Article
+ + + +

21

I created a button to make a call from app:

   @IBAction func callButton(sender: AnyObject) {
    if (PhoneNumber != ""){
    UIApplication.sharedApplication().openURL(NSURL(string: "telprompt://\(PhoneNumber)")!)
    }
}

and it works perfectly fine. Strange thing happens when I want to open a web page. I use nearly exactly same code

    @IBAction func openWeb(sender: AnyObject) {
    UIApplication.sharedApplication().openURL(NSURL(string: "www.google.com")!)
}

But this time button doesn't react and nothing happens. Wherever I was looking for some information about opening web pages in safari from the app, the code was written exactly this way. Do you have any idea where the problem is?

Thanks in advance!

+ + + +

Rows for locating described items

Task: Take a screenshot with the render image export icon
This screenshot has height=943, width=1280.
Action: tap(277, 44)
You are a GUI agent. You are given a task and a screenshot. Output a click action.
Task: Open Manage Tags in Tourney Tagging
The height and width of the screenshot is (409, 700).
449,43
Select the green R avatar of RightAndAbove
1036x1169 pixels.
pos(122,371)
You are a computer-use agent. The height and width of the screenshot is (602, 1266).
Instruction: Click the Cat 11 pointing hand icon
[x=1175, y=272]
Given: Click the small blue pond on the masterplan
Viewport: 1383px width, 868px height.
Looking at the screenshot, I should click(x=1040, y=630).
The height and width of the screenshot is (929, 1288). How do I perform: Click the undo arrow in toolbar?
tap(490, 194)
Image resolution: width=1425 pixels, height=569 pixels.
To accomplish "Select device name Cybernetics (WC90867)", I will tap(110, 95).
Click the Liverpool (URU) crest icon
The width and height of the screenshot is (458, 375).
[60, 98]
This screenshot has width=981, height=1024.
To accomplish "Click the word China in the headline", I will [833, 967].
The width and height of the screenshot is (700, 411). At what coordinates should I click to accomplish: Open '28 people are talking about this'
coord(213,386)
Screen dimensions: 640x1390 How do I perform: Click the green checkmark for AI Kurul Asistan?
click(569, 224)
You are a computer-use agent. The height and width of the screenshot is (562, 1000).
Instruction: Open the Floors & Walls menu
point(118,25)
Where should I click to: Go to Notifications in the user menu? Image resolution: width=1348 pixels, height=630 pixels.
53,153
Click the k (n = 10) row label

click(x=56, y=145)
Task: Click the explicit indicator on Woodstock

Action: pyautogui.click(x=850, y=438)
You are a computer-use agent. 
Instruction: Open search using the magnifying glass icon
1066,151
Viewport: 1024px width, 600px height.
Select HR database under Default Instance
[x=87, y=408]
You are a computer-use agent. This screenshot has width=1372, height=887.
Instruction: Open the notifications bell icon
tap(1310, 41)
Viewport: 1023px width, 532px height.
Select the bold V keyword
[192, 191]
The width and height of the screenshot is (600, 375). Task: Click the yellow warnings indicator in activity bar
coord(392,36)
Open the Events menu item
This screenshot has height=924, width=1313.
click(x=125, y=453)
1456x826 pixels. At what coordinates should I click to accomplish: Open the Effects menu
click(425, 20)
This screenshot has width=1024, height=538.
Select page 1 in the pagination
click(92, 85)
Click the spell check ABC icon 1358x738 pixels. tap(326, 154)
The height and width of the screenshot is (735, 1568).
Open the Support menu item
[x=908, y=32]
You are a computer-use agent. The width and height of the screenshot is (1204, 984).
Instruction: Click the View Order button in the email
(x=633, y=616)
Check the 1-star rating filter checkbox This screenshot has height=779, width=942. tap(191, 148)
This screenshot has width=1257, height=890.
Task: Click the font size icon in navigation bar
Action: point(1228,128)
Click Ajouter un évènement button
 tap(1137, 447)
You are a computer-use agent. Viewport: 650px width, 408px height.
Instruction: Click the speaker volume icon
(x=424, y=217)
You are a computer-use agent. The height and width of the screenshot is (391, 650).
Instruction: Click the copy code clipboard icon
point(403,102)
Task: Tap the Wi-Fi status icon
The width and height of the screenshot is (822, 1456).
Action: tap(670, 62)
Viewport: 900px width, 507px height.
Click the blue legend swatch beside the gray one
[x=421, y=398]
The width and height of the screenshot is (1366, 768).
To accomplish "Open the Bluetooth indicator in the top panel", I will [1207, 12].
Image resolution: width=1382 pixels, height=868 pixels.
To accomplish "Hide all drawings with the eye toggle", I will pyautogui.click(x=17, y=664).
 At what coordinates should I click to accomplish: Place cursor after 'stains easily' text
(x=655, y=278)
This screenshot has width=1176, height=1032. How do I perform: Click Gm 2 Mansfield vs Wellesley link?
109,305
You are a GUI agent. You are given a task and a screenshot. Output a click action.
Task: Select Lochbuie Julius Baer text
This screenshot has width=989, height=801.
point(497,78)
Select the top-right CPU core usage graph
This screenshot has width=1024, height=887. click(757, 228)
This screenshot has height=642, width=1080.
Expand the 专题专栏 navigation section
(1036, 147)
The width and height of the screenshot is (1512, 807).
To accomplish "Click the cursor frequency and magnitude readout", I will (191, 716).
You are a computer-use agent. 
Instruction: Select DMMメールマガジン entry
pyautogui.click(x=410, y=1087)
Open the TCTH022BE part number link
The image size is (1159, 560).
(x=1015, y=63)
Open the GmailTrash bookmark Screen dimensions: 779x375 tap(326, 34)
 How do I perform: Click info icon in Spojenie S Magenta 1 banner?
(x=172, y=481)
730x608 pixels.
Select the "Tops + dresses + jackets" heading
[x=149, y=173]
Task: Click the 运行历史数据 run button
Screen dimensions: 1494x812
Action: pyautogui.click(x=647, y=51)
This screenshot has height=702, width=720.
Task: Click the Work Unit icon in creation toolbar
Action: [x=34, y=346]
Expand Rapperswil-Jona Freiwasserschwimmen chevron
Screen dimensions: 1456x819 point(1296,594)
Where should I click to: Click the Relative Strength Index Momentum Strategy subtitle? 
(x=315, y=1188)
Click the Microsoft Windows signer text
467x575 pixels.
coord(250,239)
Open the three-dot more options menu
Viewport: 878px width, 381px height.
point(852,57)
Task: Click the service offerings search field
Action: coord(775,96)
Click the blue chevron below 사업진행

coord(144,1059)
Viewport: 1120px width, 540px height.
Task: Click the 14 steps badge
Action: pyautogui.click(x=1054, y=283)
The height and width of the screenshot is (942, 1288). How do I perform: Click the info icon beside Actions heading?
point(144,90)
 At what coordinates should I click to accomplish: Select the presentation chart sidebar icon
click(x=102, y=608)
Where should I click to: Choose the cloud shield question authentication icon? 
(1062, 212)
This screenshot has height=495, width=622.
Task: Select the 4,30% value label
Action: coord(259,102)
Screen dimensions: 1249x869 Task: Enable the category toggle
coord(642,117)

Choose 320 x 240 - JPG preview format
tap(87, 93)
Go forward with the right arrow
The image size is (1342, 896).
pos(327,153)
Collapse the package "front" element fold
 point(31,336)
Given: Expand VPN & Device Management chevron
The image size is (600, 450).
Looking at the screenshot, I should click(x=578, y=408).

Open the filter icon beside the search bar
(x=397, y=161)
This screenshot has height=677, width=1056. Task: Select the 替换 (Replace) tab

+ + + +

Reproduce the post about opening a web page from "But this time" to "the problem is?", changing "safari" to "the default browser".

Answer for the task
But this time button doesn't react and nothing happens. Wherever I was looking for some information about opening web pages in the default browser from the app, the code was written exactly this way. Do you have any idea where the problem is?